Task to complete
Your job is to report every line of the entries that has "each".

Input for this task
▶

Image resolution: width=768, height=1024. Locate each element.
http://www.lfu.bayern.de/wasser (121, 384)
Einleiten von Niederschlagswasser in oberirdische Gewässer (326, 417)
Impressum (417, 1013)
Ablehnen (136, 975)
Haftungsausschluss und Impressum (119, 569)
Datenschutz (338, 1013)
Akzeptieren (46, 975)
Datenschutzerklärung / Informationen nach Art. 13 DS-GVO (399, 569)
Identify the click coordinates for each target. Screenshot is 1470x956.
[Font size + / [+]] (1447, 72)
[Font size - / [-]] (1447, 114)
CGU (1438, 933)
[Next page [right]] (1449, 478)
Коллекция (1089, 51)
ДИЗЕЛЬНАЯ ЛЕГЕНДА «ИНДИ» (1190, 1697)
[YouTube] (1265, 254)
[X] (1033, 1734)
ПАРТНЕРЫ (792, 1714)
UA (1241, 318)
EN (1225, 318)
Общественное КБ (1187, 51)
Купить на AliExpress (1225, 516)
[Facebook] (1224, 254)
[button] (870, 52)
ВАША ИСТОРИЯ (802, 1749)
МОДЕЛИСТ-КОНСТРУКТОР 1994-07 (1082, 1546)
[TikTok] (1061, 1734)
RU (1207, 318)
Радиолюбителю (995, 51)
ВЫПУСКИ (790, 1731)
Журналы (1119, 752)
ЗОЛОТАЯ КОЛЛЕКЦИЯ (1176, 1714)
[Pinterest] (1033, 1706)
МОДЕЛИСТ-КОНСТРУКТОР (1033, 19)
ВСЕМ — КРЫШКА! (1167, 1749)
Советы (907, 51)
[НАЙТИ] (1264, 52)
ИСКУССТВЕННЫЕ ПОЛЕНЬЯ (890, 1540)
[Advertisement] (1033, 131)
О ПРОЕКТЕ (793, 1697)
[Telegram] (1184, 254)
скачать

◀

Response box
Image resolution: width=768, height=1024. Locate each element.
Identify the click coordinates for each target. Screenshot is 1470x956.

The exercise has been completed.